L’ebook (scaricabile on-line: https://cipsi.it/11138-2/) offre una panoramica generale delle reti della società civile dell’Italia (ItaliaNats) e della Germania(ProNats), nell’arco temporale compreso tra il 2002 e il 2006. Raccoglie molti testi e dichiarazioni oggi non reperibili on-line, la testimonianza di buone pratiche di accompagnamento politico e advocacy del protagonismo infantile che sono parte della storia del paradigma controcorrente per la promozione di nuove culture dell’infanzia sia al Nord che al Sud del Mondo, aprendo nuove frontiere non-eurocentriche pur tra mille difficoltà e contraddizioni, elaborando collettivamente – tra ONG, centrali nel commercio equo, mondo accademico, politici e parlamenti – un pensiero critico al plurale, un patrimonio che deve essere riconosciuto e valorizzato, non dimenticato.

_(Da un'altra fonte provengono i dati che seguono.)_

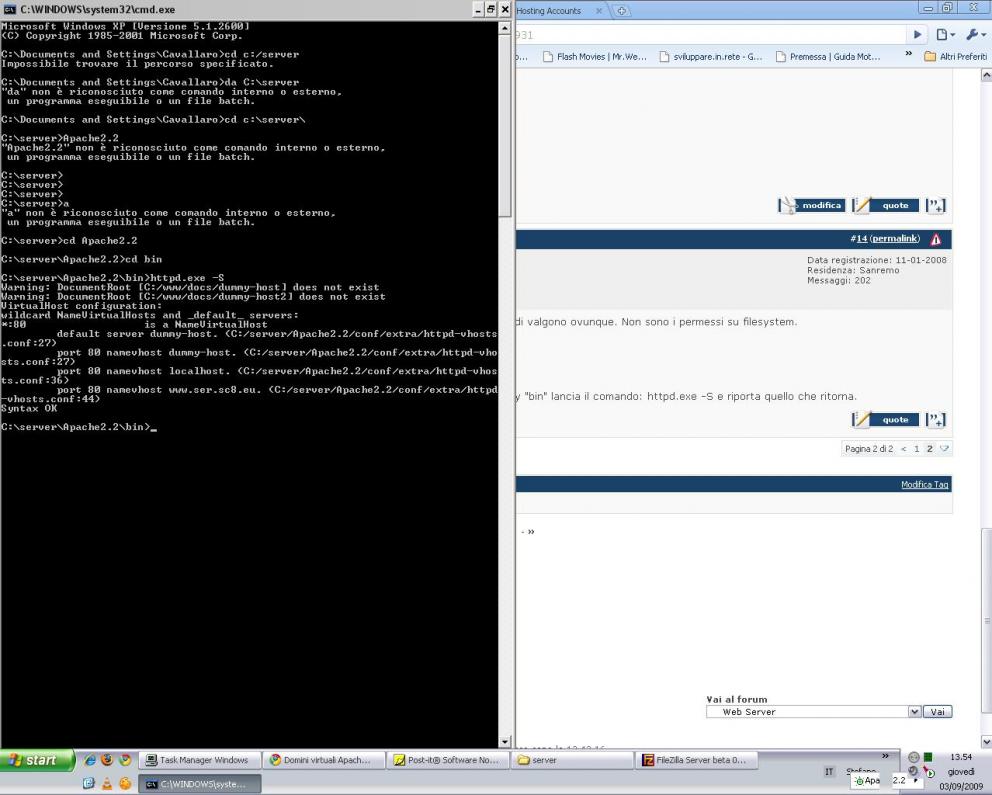Viewport: 992px width, 795px height.
Task: Click the Go arrow in address bar
Action: click(x=917, y=34)
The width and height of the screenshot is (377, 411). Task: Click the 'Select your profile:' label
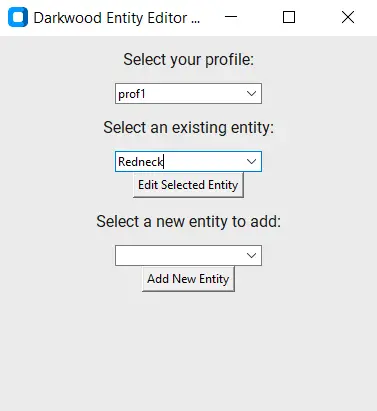tap(189, 60)
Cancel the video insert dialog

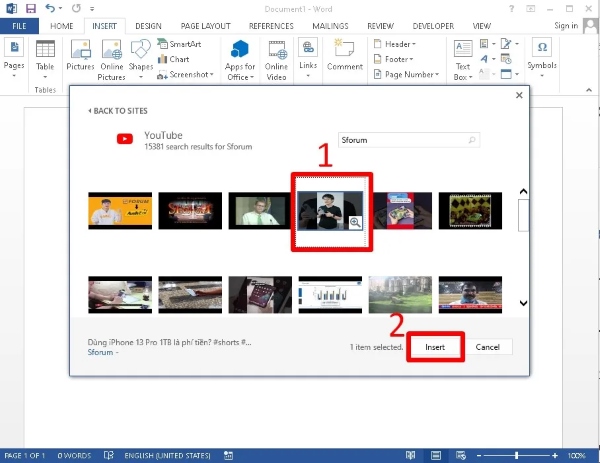point(488,347)
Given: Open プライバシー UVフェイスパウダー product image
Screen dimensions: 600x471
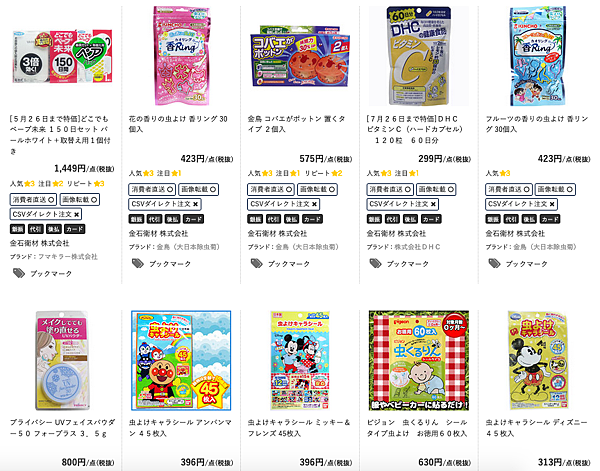Looking at the screenshot, I should pyautogui.click(x=62, y=360).
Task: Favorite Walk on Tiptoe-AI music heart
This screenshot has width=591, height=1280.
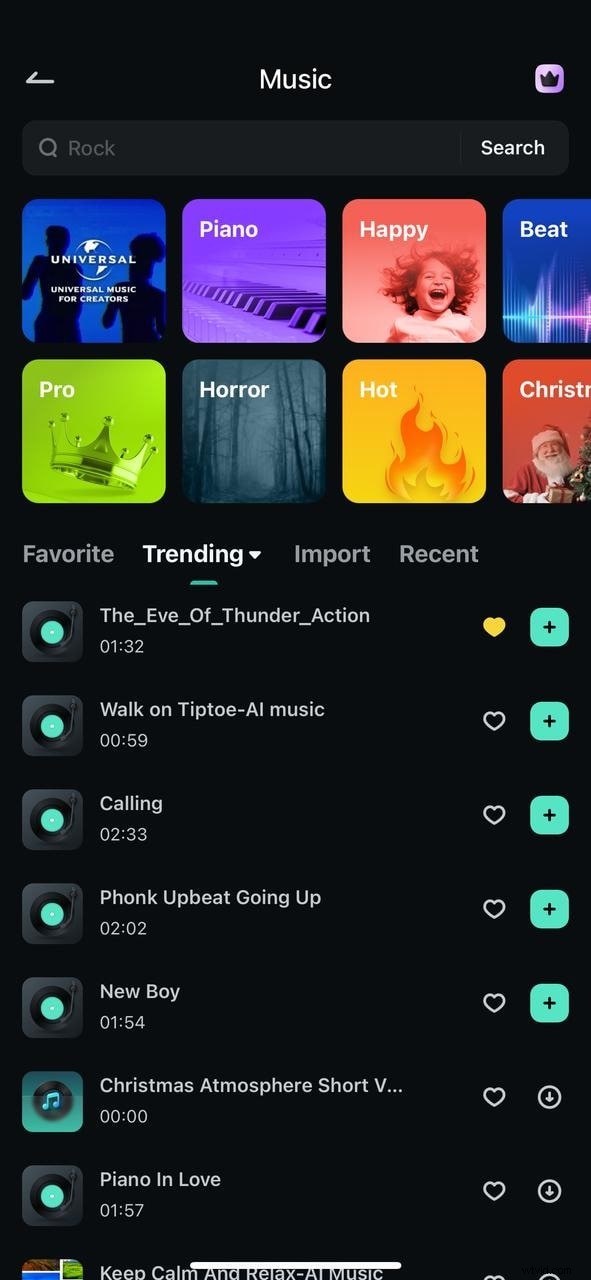Action: (x=494, y=721)
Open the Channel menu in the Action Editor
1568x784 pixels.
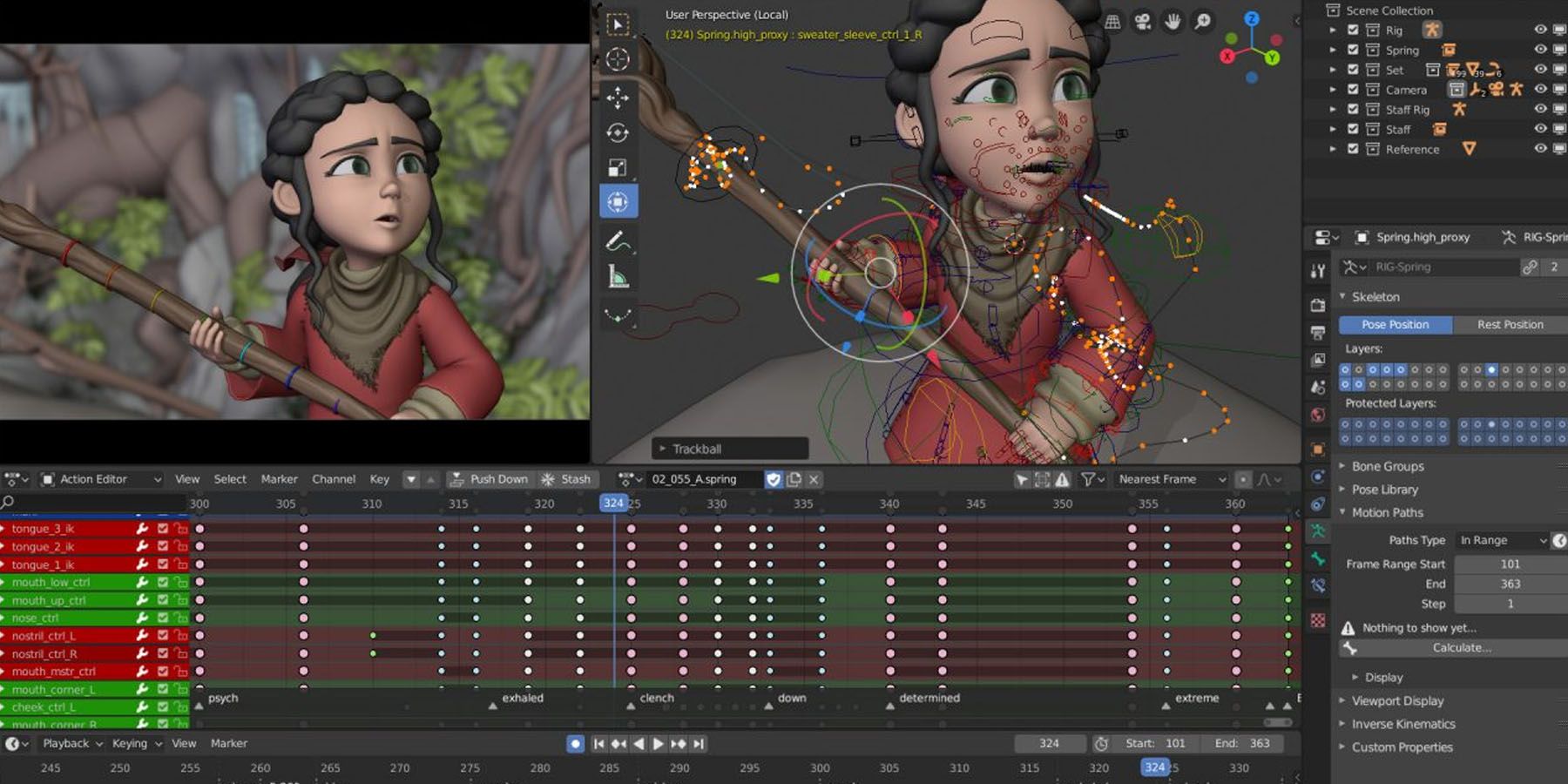(334, 479)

Anche in questa occasione il Coordinamento Nazionale CIPSI ricorda l’impegno di diverse ONG socie, a favore dei NATs, quali ad esempio NATsPer di Treviso, Noi Ragazzi del Mondo di Capodarco, Terre Madri e SAL di Roma.
Per approfondire il tema del lavoro minorile in Bolivia, CIPSI mette a disposizione il paper “Trabajo infantil y políticas publicas emancipadoras en Bolivia, mayo 2017”, di Cristiano Morsolin, esperto di diritti umani in America Latina dove vive dal 2001.